Dana Canedy is Senior Vice President and Publisher of the Simon and Schuster imprint. She is responsible for the overall leadership and operations of the division. Canedy was previously the Administrator of The Pulitzer Prizes, where she oversaw all aspects of the prestigious awards program in journalism, letters, and the arts. She also served on its board of directors and was the spokesperson for the Pulitzers.
She is a former New York Times Pulitzer Prize-winning journalist who has written extensively on a broad range of topics, including business and finance, terrorism, politics, law enforcement, crime, race, and class. She is also an author, media executive, and motivational speaker who has appeared on CNN, Fox News, MSNBC, NPR, and the former Oprah Winfrey Show.

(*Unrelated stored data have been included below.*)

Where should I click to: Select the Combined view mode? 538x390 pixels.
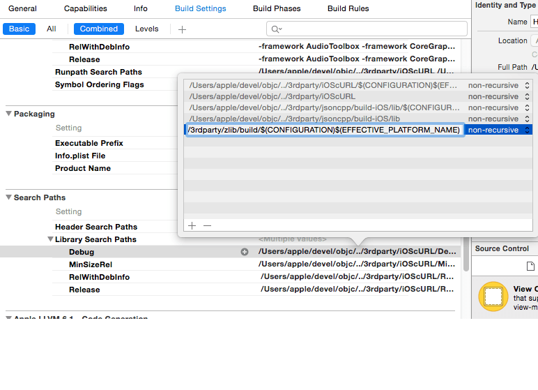(98, 29)
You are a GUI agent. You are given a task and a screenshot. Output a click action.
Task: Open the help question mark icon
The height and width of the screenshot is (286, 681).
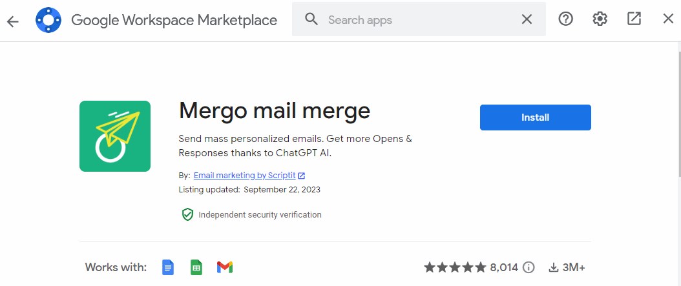(x=566, y=19)
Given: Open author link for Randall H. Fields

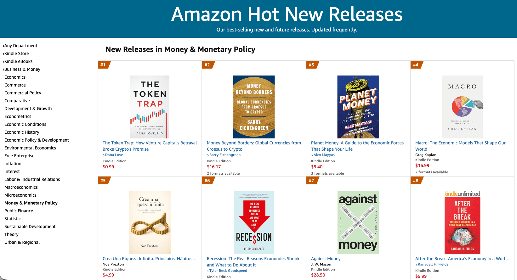Looking at the screenshot, I should 433,264.
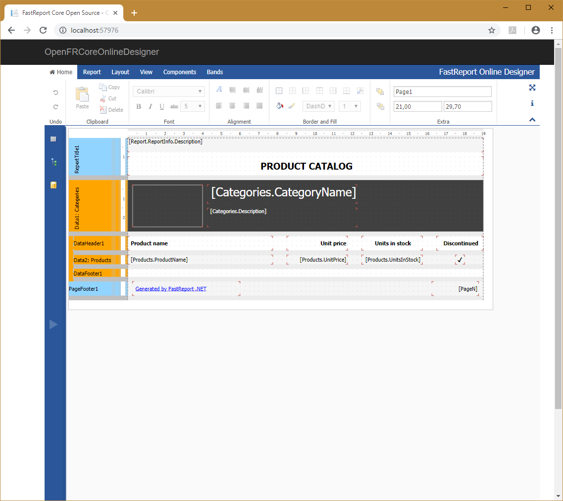The image size is (563, 501).
Task: Click the Page1 name input field
Action: (442, 91)
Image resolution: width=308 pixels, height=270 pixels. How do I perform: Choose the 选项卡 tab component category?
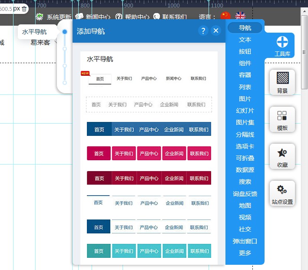tap(245, 146)
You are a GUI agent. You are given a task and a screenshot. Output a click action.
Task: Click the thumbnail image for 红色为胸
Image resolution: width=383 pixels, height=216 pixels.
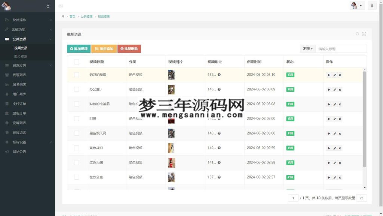(171, 162)
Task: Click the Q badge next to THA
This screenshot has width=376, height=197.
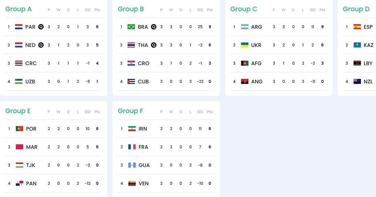Action: tap(154, 45)
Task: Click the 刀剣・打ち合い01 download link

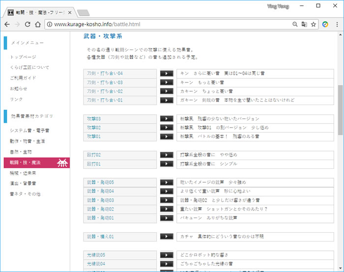Action: pyautogui.click(x=105, y=100)
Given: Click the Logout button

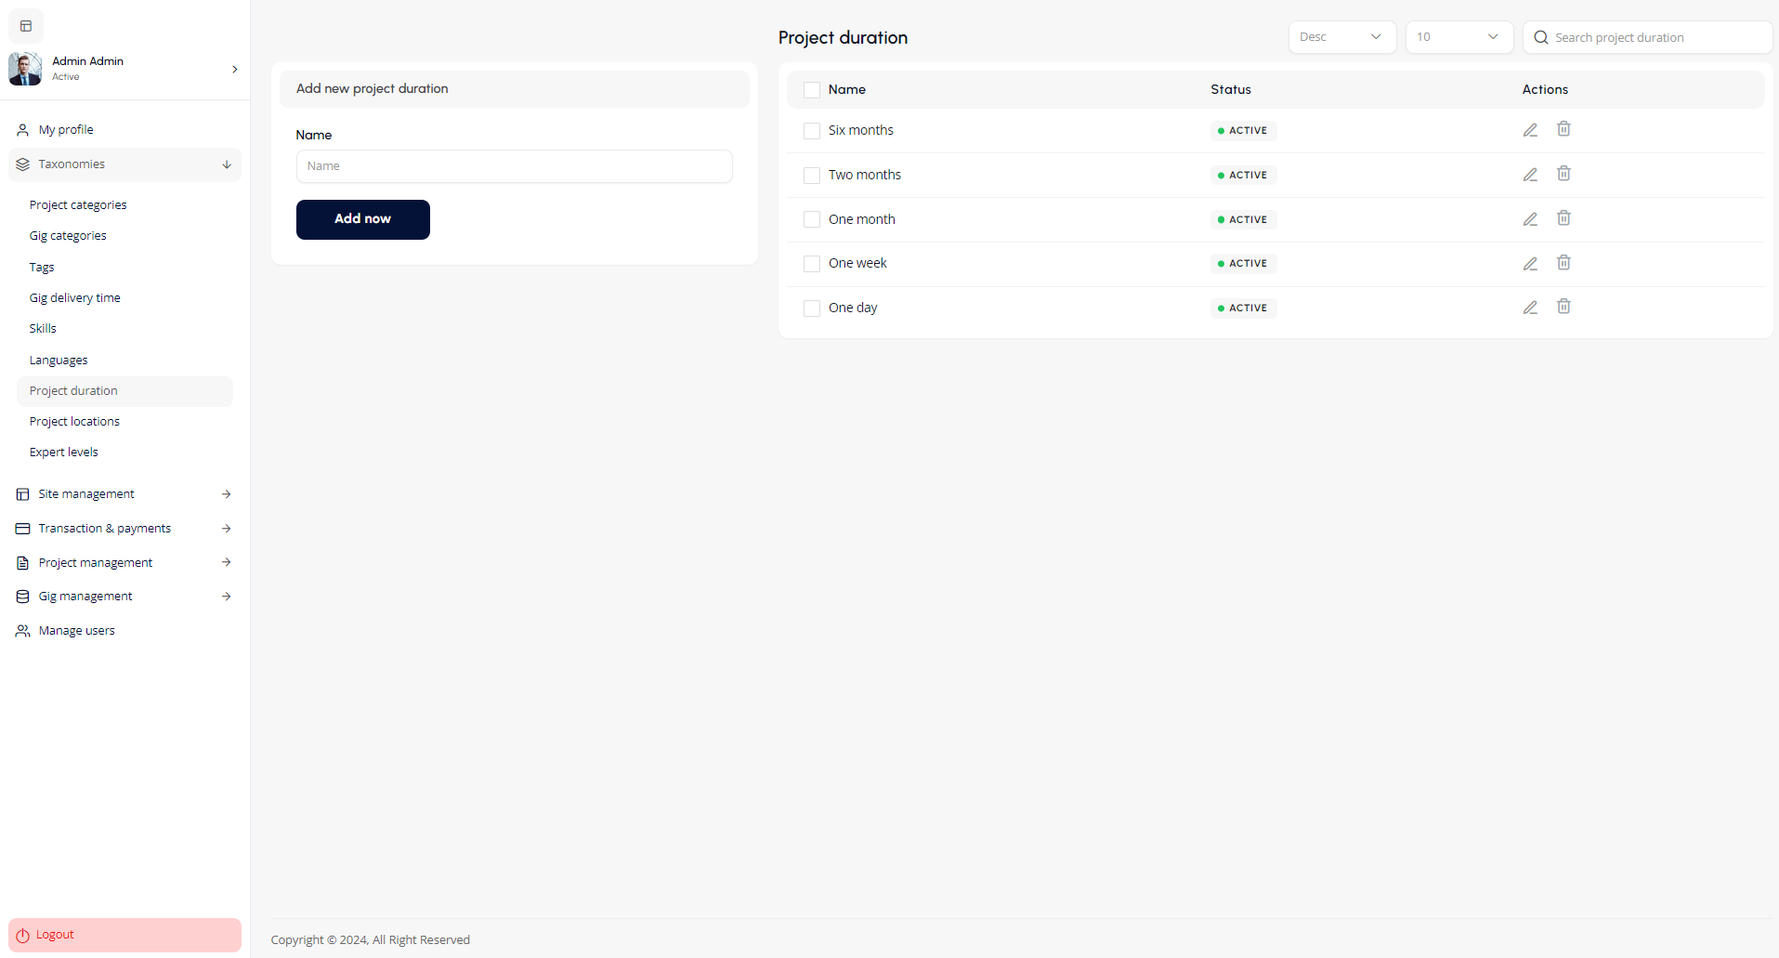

Canedy is the author of the 2008 New York Times bestselling memoir, A Journal For Jordan, about life with her war-hero partner and the journal he left for their infant son before being killed in combat in Iraq. The book has been published in 10 countries in eight languages and has been optioned for a movie by Denzel Washington and Columbia Pictures. It has been adapted for film by Mudbound co-writer Virgil Williams for Mr. Washington and Todd Black of Escape Artists, who are producing the project. Mr. Washington is directing the movie, with Michael B. Jordan starring.

As part of the newsroom senior management team at the New York Times, Canedy led talent acquisition, management training, and staff development across media platforms. Before The Pulitzer Prizes in July 2017, she was special advisor to The Times CEO and Executive Editor on strategic planning, talent acquisition, change management, and diversity and inclusion best practices. During her more than 20-year tenure at The Times, she also oversaw national breaking news coverage, assigning and editing the work of dozens of domestic correspondents in 12 news bureaus across the country.
Before that, Canedy was Florida bureau chief for The Times, where she was responsible for all news coverage for the state. She was a lead writer and editor on The Times’s series, “How Race Is Lived In America,” about race relations in the United States, which won the 2001 Pulitzer Prize for national reporting. She joined The Times in 1996 as a national business and finance reporter. Prior to joining The Times, Canedy was a reporter for the Plain Dealer newspaper in Cleveland, where she covered law enforcement, suburban government, and local business. She spent a year as an editor directing metropolitan coverage. She also worked for a year at the Palm Beach Post in West Palm Beach, Florida, reporting on law enforcement and crime.

Canedy is a founding board member of the Digital Diversity Network, a non-profit trade association that advances inclusion in the leadership and ownership ranks of the digital media industry. She is also a board member of Project Morry, a non-profit youth development organization that supports at-risk students. Canedy is also a motivational speaker who has traveled extensively to universities, military installations, and corporate headquarters, speaking about effective leadership, change management, overcoming adversity, and the elements of success. Reared in Radcliff, Kentucky, she graduated from The University of Kentucky in 1988 with a bachelor’s degree in journalism. The school named her a Distinguished Alumni in 2017. She lives in New York City with her son Jordan.